Wikipedia describes it as a process by which “patients relive their infantile conflicts by projecting onto the analyst feelings of love, dependence and anger.” The therapist points out and interprets any transference that arises, and this is used to identify and resolve old conflicts and problematic defense mechanisms. Interpretation of the countertransference that arises can offer the therapist insight into elements of clients’ experiences that have gone unspoken.
Transference-focused psychotherapy is a type of psychodynamic therapy for people with borderline personality disorder. Transference helps with identifying distorted perceptions of self, others, and object representations. It’s seen as a way to gain direct access into the client’s internal world, and inconsistent perceptions of shared reality are addressed in therapy.

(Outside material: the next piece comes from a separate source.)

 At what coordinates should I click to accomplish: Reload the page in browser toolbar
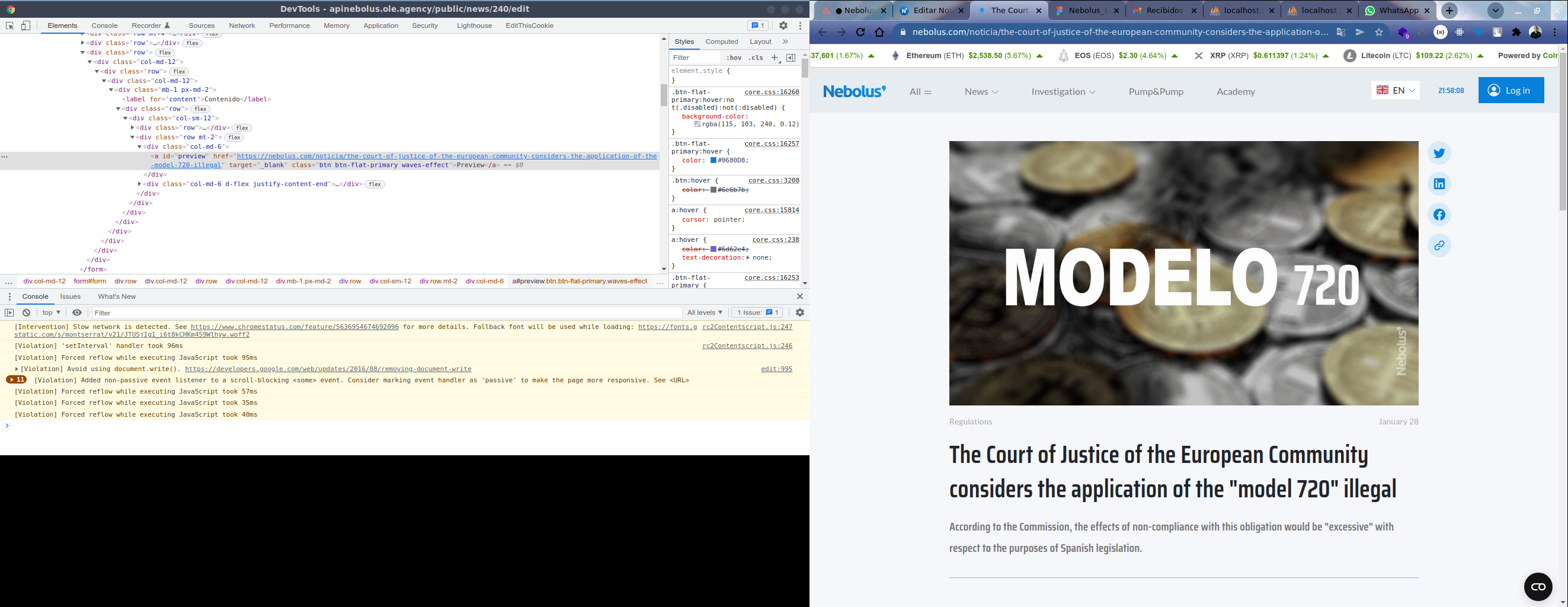click(860, 32)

This wasn’t a type of therapy that I had heard of before. From what Wikipedia says, there hasn’t been much research done on it yet, but it does show some promise.
Infatuation can be one potential product of either transference or countertransference. The infatuation may be directed either from the client towards the therapist, or vice versa. Any therapist worth their professional license would recognize this early on and deal with it, either by ending the therapeutic relationship or doing their own work in therapy or supervision.

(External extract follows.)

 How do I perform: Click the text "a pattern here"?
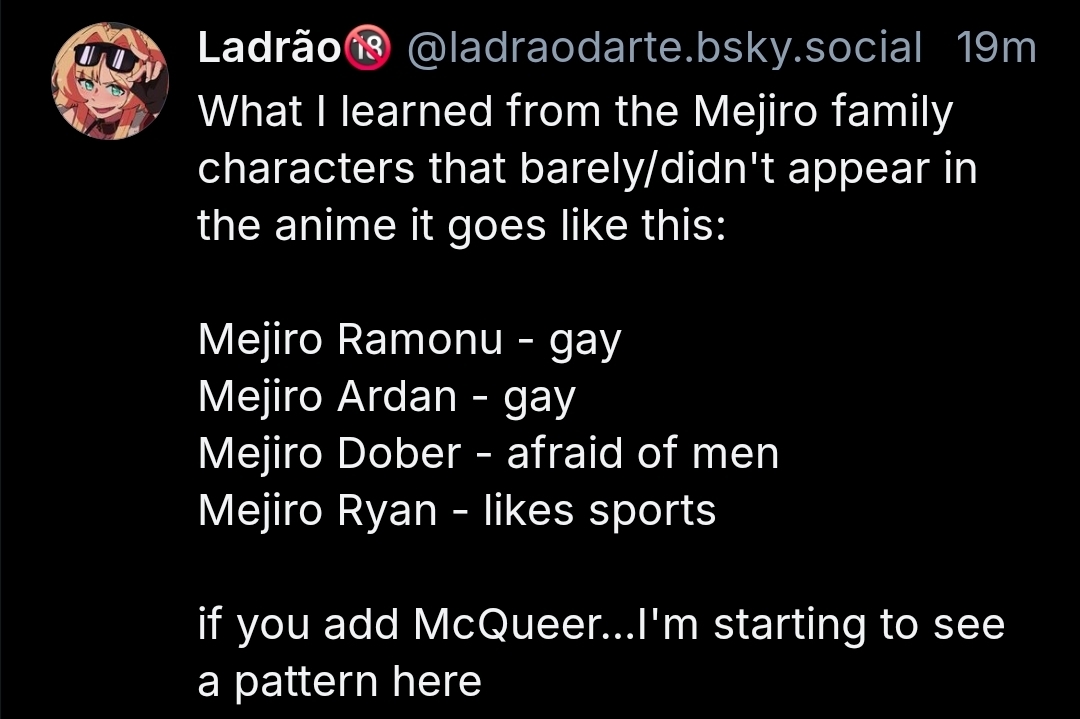[339, 682]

Freud also described a “transference neurosis”, which occurs when the relationship with the therapist because the most important relationship in the client’s life, and infantile feelings are directed at the therapist as a sort of parental figure. Interpretation is seen as the key therapeutic intervention.
Countertransference and BPD
Borderline personality disorder (BPD) is one of the conditions that can be particularly likely to trigger countertransference reactions on the part of the therapist. Adequate supervision is important to allow therapists to work through this countertransference with peers and prevent it from interfering with the therapeutic relationship.
Supervision in a therapy context doesn’t usually mean a supervisor sitting in on a therapy session; rather, it’s an opportunity to discuss afterwards how sessions went and identify what could have been done differently or more effectively. This sort of supervision is a key element of the dialectical behaviour therapy approach.
In mental health nursing practice
In my career as a mental health nurse, I don’t think transference has really come up, probably because of the types of settings I’ve worked in. I have both witnessed and experienced countertransference though. The countertransference most often arises while working clients with BPD. I think part of this is that people with BPD tend to be highly perceptive. If the individual with BPD sees the mental health professional as being unhelpful or making things more difficult for them, the angry outbursts that can be a symptom of BPD may be targeted straight at the weaknesses the healthcare provider already feels insecure about.
Most colleagues I’ve worked with have been able to recognize this and keep it from having a negative impact on the therapeutic relationship. Unfortunately, a few didn’t keep a lid on it as much as they should have to be therapeutically effective. My take on the matter is that countertransference at some point is inevitable to some extent for most mental health professionals, but it’s the professional’s responsibility to recognize it and deal with it so that it doesn’t become the client’s problem.
Psychoanalytic or psychodynamic therapy have never appealed to me as a way to manage my own illness, and the idea of projecting my own emotional crap onto a therapist feels kinds of icky. I’m not trying to say that it’s not a valid form of therapy; I’m sure for some people it can be very helpful, but for me, it just doesn’t feel like a good fit.
Have transference and countertransference come into play in therapy work that you have done?